I take as inspiration for this Memorial Day reflection, the previous week I spent in Oxford, England, where as God, good fortune, the generosity of the McDonald Centre and foundation, and the agreement of my chiefs—including, most ‘chiefliest’, my wife—I and my family will be moving in August. I was in-country a week, attending the McDonald Centre’s spring conference, this year on religious freedom, which also—this year—celebrates a decade of McDonald Centre activity. As would be expected at this Centre and this city, it was a heady and invigorating meeting of agile minds.

I was also there doing some basic recce: housing, schools, banking, and the like (as an aside—if you happen to know of family-oriented accommodation for rent in Oxford drop me a line!). But I also took time for a series of walking tours to familiarize myself a bit with the town that shall soon became our home. Oxford is a perambulator’s delight. There’s some several hundred years of material one could talk about following a stroll of this ancient town. I’ll indulge, here, only in one that is appropriate to the occasion of this Memorial Day.

Early in the week, Prov-friend Matt Anderson—who in addition to pursuing his DPhil at Oxford is into much, including thistook me to the New College Chapel for Evensong service. Founded in 1379, New College, among the largest of the constituent colleges making up the University of Oxford, is one of the primary choral foundations of the University. The chapel is singularly beautiful. Its most striking feature is arguably the reredos beyond the altar, which comprise more than fifty niches fitted with statues of saints, angles, and the persons of the trinity. Taken all together, it is an ample theological education.

But what I want to reflect on here is found in the narthex before the chapel doors. There, as is typical in many of the college chapels in Oxford, is a memorial bearing the names of all those Englishmen, sons of the college, who fell in the Great War. It is a staggeringly large number of lost lives, a stark reminder of the gluttonous appetite of the War that Failed to End All Wars. Such memorials, inevitably,  remind one of our own Vietnam Memorial and its own too-long rollcall of men and boys.
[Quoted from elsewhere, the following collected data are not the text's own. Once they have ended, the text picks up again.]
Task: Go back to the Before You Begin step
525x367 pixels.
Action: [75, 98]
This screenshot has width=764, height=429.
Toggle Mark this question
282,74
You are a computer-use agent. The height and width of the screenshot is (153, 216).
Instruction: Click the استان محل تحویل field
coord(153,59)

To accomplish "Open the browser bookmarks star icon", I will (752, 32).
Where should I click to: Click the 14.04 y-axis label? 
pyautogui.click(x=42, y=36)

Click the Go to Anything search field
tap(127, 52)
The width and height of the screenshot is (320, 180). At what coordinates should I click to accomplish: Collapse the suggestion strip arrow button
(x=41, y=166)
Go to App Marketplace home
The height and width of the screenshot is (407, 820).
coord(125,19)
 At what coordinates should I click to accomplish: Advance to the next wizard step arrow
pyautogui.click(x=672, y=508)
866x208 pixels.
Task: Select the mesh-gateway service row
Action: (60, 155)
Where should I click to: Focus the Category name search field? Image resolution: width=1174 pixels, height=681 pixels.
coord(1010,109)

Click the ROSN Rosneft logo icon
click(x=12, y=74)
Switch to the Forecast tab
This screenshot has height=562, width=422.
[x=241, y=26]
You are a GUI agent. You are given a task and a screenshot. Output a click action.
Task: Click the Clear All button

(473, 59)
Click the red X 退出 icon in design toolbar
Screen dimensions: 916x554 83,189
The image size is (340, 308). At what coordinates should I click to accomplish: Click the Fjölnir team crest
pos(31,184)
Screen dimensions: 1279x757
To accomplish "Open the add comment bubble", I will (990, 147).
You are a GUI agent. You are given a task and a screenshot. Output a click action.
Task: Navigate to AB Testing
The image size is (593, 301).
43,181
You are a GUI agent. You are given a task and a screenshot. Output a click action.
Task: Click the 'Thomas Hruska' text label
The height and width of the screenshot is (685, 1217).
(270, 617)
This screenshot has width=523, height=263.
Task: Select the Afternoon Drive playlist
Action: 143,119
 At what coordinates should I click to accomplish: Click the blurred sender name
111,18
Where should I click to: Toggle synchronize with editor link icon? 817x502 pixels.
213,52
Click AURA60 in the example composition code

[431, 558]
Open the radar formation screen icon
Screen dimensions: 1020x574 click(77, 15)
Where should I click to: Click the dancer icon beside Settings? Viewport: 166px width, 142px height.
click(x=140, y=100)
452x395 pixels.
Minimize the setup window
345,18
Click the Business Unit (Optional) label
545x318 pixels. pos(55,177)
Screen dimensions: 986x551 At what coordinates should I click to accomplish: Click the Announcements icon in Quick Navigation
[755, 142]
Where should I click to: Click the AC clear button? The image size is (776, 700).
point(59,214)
Over this Memorial Day weekend, Americans of all faiths or none take a moment to remember the debt the many owe to the few. There can be found in any sacrifice rightly done—that is to say, any sacrifice that is a free act of other-centered self-donation, or love—those characteristics that prove them to be of the same species as the supreme sacrifice that took place on Calvary. And there is similarity in our response as well: gratitude, of course; humility, yes; and even, one could argue—cautious lest we are misunderstood—a certain kind of worship. Like in the old wedding vow, “with my body I thee worship”, the worship owed to a fallen warrior is obviously not the veneration or adoration reserved for God. Rather it is a question of demonstrating the worth-ship of the object in question – of giving appropriate honor to someone in recognition of their merit—much as the reredos have us do as we contemplate the lives of the saints. The lives—and losses—of our military men and women can demonstrate how we are to live as Americans. Our memorializing of the fallen can demonstrate the worth, the value, of the sacrifices given for America.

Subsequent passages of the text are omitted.